**How to complete this task:** Transcribe the data that follows. Match it character for character.

**Source material:**
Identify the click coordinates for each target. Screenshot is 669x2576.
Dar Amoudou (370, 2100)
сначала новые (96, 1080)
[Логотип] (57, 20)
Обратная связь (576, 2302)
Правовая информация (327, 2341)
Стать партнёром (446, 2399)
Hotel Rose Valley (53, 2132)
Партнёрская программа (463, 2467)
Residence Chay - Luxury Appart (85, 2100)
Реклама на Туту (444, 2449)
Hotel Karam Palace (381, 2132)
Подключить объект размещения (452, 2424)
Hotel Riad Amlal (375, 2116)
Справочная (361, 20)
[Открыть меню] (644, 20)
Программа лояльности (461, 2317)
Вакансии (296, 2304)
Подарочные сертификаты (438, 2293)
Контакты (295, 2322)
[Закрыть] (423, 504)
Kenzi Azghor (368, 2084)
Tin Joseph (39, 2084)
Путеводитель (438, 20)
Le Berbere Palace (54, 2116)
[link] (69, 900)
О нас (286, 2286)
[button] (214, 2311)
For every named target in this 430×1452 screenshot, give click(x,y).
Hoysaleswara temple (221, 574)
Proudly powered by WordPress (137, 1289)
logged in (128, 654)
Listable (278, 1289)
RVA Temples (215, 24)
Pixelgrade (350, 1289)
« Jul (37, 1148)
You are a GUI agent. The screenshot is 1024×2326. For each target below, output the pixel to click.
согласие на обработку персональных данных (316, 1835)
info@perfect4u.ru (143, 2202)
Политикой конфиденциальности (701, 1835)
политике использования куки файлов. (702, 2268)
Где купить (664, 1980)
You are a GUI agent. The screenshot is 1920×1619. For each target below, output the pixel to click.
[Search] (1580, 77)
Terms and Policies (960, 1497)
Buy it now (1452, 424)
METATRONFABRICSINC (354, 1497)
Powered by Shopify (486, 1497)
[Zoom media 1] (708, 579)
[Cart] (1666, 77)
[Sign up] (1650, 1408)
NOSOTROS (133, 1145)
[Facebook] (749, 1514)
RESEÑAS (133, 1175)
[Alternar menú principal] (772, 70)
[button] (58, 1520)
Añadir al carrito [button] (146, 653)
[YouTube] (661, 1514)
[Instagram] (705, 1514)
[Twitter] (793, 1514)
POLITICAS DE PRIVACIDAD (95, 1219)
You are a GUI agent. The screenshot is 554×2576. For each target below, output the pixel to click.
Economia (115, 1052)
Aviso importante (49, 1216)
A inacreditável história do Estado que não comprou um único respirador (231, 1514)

**Exercise output:**
Identify the click coordinates for each target. Screenshot is 669x2576.
Dar Amoudou (370, 2100)
сначала новые (96, 1080)
[Логотип] (57, 20)
Обратная связь (576, 2302)
Правовая информация (327, 2341)
Стать партнёром (446, 2399)
Hotel Rose Valley (53, 2132)
Партнёрская программа (463, 2467)
Residence Chay - Luxury Appart (85, 2100)
Реклама на Туту (444, 2449)
Hotel Karam Palace (381, 2132)
Подключить объект размещения (452, 2424)
Hotel Riad Amlal (375, 2116)
Справочная (361, 20)
[Открыть меню] (644, 20)
Программа лояльности (461, 2317)
Вакансии (296, 2304)
Подарочные сертификаты (438, 2293)
Контакты (295, 2322)
[Закрыть] (423, 504)
Kenzi Azghor (368, 2084)
Tin Joseph (39, 2084)
Путеводитель (438, 20)
Le Berbere Palace (54, 2116)
[link] (69, 900)
О нас (286, 2286)
[button] (214, 2311)
For every named target in this 430×1452 screenshot, give click(x,y).
Hoysaleswara temple (221, 574)
Proudly powered by WordPress (137, 1289)
logged in (128, 654)
Listable (278, 1289)
RVA Temples (215, 24)
Pixelgrade (350, 1289)
« Jul (37, 1148)
You are a GUI agent. The screenshot is 1024×2326. For each target below, output the pixel to click.
согласие на обработку персональных данных (316, 1835)
info@perfect4u.ru (143, 2202)
Политикой конфиденциальности (701, 1835)
политике использования куки файлов. (702, 2268)
Где купить (664, 1980)
You are a GUI agent. The screenshot is 1920×1619. For each target below, output the pixel to click.
[Search] (1580, 77)
Terms and Policies (960, 1497)
Buy it now (1452, 424)
METATRONFABRICSINC (354, 1497)
Powered by Shopify (486, 1497)
[Zoom media 1] (708, 579)
[Cart] (1666, 77)
[Sign up] (1650, 1408)
NOSOTROS (133, 1145)
[Facebook] (749, 1514)
RESEÑAS (133, 1175)
[Alternar menú principal] (772, 70)
[button] (58, 1520)
Añadir al carrito [button] (146, 653)
[YouTube] (661, 1514)
[Instagram] (705, 1514)
[Twitter] (793, 1514)
POLITICAS DE PRIVACIDAD (95, 1219)
You are a GUI agent. The screenshot is 554×2576. For each target below, output the pixel to click.
Economia (115, 1052)
Aviso importante (49, 1216)
A inacreditável história do Estado que não comprou um único respirador (231, 1514)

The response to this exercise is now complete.